* [Task directions]: Duplicate the lines of data that begin with the line containing "Viewport: 760px width, 400px" and end with the line containing "Action: point(728,93)", both lines included, and reproduce them without any change.

* [Provided information]:
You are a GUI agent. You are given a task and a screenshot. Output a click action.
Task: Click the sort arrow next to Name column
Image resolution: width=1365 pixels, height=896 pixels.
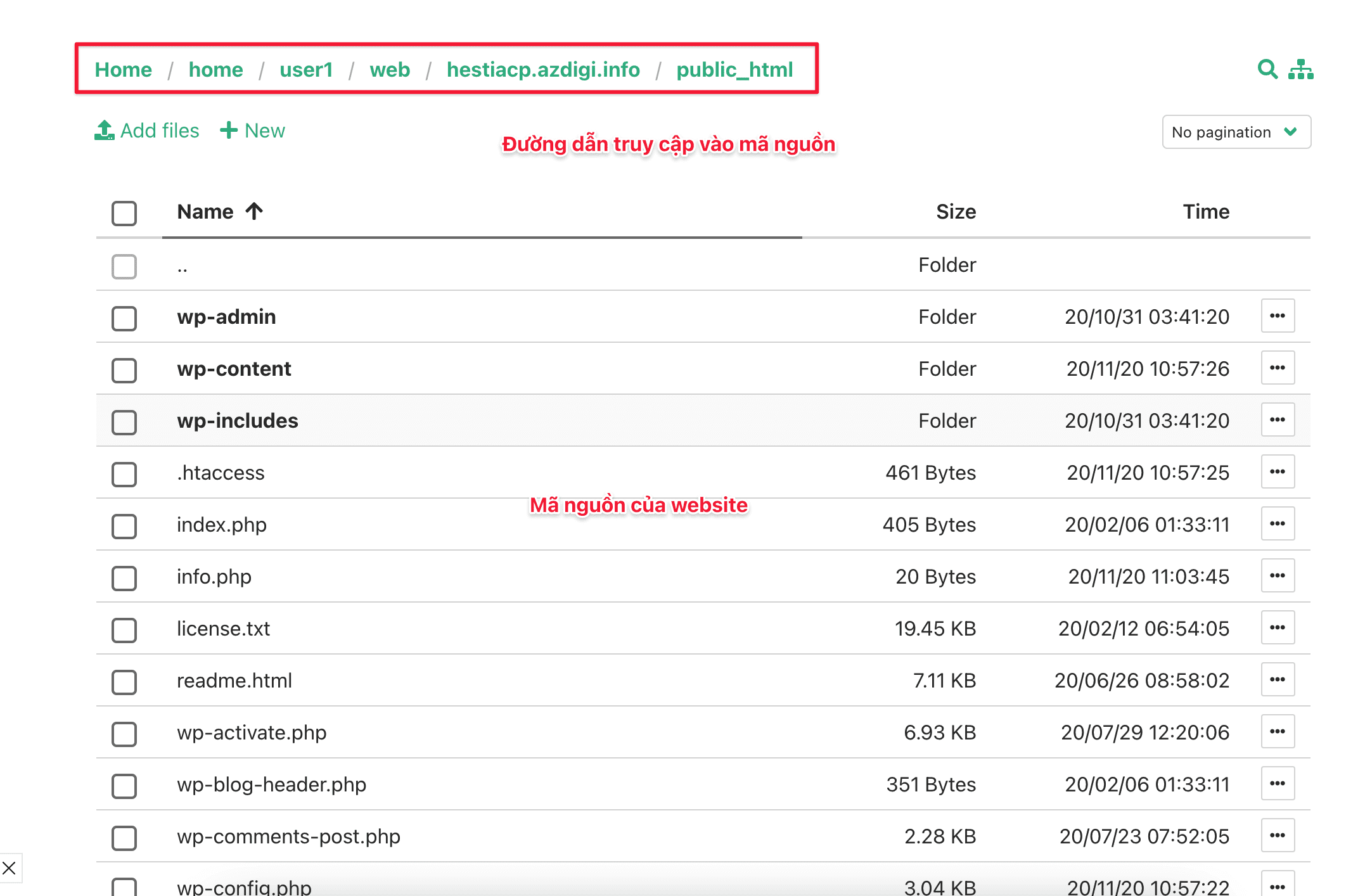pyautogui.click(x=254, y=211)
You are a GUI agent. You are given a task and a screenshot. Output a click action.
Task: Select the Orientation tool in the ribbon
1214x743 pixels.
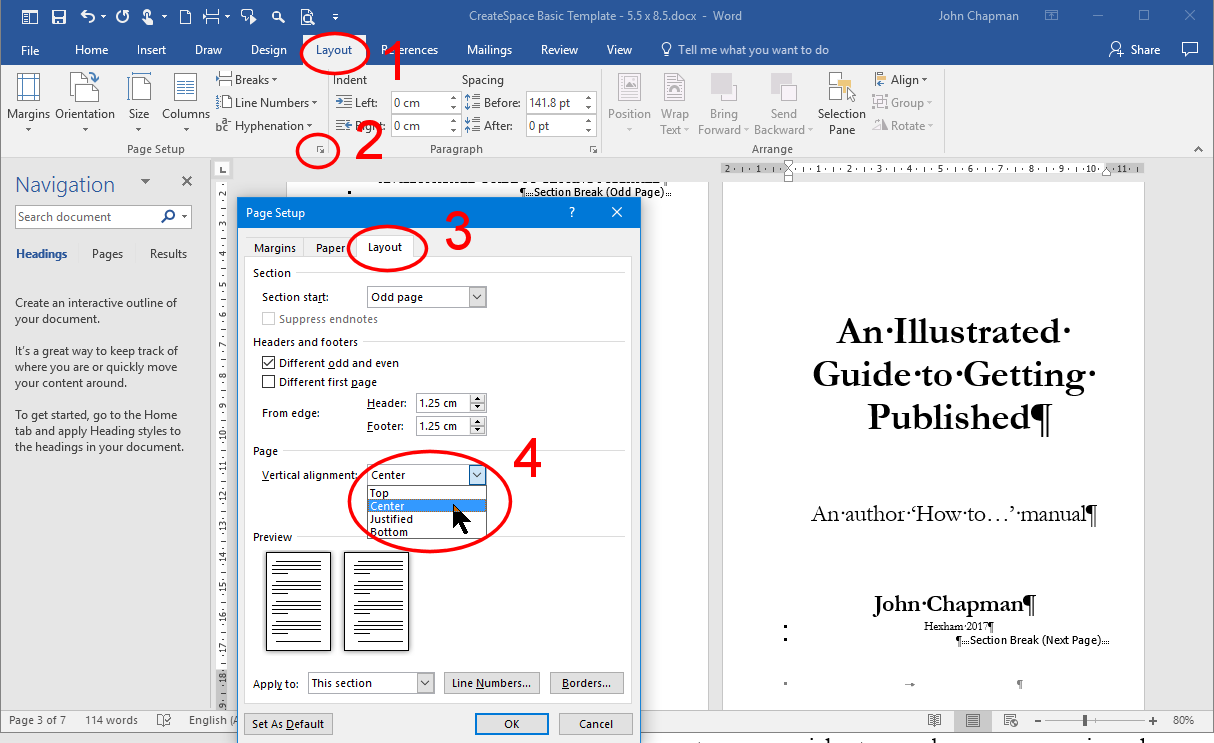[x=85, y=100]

--

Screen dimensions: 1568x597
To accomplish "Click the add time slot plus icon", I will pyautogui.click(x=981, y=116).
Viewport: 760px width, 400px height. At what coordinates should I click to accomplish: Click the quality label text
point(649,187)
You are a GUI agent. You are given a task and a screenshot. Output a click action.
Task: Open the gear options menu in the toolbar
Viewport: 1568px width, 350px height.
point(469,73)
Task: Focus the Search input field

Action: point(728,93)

--

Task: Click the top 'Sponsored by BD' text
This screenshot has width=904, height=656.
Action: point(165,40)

* [Task result]:
Viewport: 760px width, 400px height. At what coordinates should I click to accomplish: Click the quality label text
point(649,187)
You are a GUI agent. You are given a task and a screenshot. Output a click action.
Task: Open the gear options menu in the toolbar
Viewport: 1568px width, 350px height.
point(469,73)
Task: Focus the Search input field

Action: point(728,93)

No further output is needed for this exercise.